Mais si l'on cherche encore un peu sur le net, voici un autre exemple, encore plus éclairant (sur les "Protocoles de Sion", texte rédigé au début du 20ème siècle à la demande de la police secrète russe et attribué aux Juifs dans le but de faire croire que ces derniers avaient le projet d'anéantir la chrétienté et de dominer le monde (projet qui sera appelé "le complot juif" par les idéologues de l'antisémitisme, comme Drumont), afin de justifier les politiques antisémites, voir l'article éponyme de Wikipédia):
"Pour sortir des Griffes de la finance apatride, il faut connaître la stratégie de nos ennemis. Chaque événement mondial trouve une explication dans les fameux Protocoles des Sages de Sion. [...], les Juifs et leur puissance médiatique mènent une guerre sans merci pour discréditer leur paternité des Protocoles.
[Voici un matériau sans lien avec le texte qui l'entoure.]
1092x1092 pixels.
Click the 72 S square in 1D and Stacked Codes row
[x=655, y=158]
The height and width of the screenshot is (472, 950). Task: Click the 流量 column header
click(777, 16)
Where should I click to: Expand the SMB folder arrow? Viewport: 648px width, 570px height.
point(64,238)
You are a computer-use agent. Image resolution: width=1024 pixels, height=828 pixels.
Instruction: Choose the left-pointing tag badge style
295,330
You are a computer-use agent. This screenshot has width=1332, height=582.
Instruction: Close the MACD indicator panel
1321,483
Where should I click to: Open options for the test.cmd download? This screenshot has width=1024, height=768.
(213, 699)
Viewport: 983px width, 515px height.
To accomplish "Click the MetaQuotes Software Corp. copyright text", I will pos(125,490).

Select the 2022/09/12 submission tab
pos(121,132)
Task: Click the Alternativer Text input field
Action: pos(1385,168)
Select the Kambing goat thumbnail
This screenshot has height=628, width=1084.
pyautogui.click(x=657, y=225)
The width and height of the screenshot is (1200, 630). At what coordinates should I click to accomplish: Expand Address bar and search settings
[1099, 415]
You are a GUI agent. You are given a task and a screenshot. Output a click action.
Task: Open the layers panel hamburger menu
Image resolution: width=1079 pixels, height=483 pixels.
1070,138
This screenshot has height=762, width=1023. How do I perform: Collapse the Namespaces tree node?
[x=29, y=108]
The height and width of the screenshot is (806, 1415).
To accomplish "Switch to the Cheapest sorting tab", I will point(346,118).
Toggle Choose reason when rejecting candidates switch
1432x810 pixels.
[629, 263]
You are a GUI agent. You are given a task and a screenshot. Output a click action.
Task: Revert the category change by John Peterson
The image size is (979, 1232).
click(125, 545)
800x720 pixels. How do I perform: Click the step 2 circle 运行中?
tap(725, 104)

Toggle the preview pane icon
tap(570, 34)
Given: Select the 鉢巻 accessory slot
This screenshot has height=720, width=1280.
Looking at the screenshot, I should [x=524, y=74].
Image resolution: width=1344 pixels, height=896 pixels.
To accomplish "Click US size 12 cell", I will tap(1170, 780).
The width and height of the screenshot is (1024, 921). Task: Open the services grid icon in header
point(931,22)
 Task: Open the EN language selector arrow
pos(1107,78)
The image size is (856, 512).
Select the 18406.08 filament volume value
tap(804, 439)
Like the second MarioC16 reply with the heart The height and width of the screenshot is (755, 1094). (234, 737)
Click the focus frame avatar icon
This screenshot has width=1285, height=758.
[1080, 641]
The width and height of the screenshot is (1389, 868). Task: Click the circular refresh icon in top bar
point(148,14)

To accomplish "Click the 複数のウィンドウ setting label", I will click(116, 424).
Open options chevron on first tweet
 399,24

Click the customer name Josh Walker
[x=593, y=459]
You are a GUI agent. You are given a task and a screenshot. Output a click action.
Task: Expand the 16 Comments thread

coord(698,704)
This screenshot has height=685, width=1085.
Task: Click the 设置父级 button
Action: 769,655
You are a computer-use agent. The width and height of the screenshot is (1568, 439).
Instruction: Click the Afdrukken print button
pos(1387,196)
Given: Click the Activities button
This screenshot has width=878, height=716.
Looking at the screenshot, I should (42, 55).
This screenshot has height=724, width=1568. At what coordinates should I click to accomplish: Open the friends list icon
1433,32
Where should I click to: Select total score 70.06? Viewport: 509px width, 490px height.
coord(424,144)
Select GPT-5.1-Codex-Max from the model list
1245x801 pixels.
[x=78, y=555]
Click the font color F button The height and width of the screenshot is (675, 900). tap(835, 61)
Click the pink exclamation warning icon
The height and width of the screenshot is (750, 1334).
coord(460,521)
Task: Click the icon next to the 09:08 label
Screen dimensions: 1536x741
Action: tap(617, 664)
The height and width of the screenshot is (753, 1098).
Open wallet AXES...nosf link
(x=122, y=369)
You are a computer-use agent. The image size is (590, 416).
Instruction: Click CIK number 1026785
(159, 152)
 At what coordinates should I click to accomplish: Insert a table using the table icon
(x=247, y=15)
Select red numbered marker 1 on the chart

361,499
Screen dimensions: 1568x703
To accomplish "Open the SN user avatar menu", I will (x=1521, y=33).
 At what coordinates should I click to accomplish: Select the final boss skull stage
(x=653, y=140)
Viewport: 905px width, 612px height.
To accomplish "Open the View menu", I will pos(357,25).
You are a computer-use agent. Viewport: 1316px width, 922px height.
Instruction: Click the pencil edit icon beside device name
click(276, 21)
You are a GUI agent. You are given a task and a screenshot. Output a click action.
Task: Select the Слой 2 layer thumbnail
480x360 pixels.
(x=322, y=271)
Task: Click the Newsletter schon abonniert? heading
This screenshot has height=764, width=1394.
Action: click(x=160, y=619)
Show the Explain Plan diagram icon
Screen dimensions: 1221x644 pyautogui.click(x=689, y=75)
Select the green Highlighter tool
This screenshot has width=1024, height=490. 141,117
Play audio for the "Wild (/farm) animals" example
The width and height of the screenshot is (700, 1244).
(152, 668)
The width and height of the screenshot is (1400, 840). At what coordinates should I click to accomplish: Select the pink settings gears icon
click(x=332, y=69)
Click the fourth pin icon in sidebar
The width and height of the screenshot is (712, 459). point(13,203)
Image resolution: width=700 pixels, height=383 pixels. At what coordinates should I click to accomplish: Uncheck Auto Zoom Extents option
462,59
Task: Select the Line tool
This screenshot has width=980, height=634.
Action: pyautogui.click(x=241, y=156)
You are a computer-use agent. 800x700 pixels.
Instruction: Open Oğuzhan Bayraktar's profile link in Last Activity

Pourtant, comme chacun peut l’observer, l’agenda des Protocoles est parfaitement respecté, alors qu’il a été écrit il y a plus d’un siècle.
8eme Protocole : Professeurs d’économie
Nous entourerons notre gouvernement de toute une armée d’économistes. C’est la raison pour laquelle la science de l’économie est le principal sujet enseigné aux Juifs. Nous aurons autour de nous des milliers de banquiers, de négociants et, ce qui est plus important encore, de millionnaires, parce qu’en réalité l’argent décidera de tout.
20eme Protocole : L’origine des crises économiques.
Nous n’avons réussi à faire éclore toutes les crises économiques, si habilement préparées par nous dans les pays des Gentils, qu’en retirant l’argent de la circulation. L’État se trouve obligé, pour ses emprunts, de faire appel aux grosses fortunes, qui sont congestionnées par le fait que l’argent a été retiré au gouvernement. Ces emprunts constituent une lourde charge pour les États qui sont obligés de payer des intérêts et qui se trouvent ainsi obérés."

Pour conclure

La démagogie, qui consiste à dire aux gens ce qu'ils ont envie d'entendre en s'appuyant sur leurs frustrations ou leurs peurs, est une pratique courante : elle n'en est pas moins détestable dans son principe, et souvent dangereuse.

On pourrait penser que François Hollande, en appelant dans son discours du Bourget à la lutte contre "le monde de la finance", s'est contenté de reprendre à son compte une antienne classique des discours populistes, de gauche ou de droite, au demeurant bien dans l'air du temps.

Ma conviction est que, ce faisant, il se trompe de cible, et trompe ceux qui l'écoutent, sur les véritables causes de la crise - ce qui, au passage, rend d'autant plus improbable son succès dans ses efforts pour la combattre. Car les véritables causes de la crise sont à rechercher au moins autant dans l'impéritie et la lâcheté des gouvernants que dans les prétendues folies du "monde de la finance", qui n'en sont le plus souvent que les conséquences.

On pourrait penser aussi que ce ne sont que des mots, qui ne prêtent pas à conséquence.

Je crois au contraire que, venant d'un homme politique, il n'y a pas de parole innocente. Surtout lorsqu'elle désigne à la vindicte populaire des coupables supposés, nommés ou pas.

La désignation de boucs émissaires est une pratique vieille comme l'humanité. René Girard l'a théorisé savamment, Daniel Pennac l'a romancé avec humour.

Mais lorsque ce bouc émissaire est appelé "le monde de la finance", présenté comme sans nom et sans visage, donc dissimulé et insaisissable, et qu'on réalise quels fantasmes abjects cette idée peut raviver, surtout dans la période de crise que nous vivons, alors il est permis de penser que François Hollande, en utilisant cette formule, joue avec le feu ; et qu'il a commis bien plus qu'une facilité racoleuse : une faute.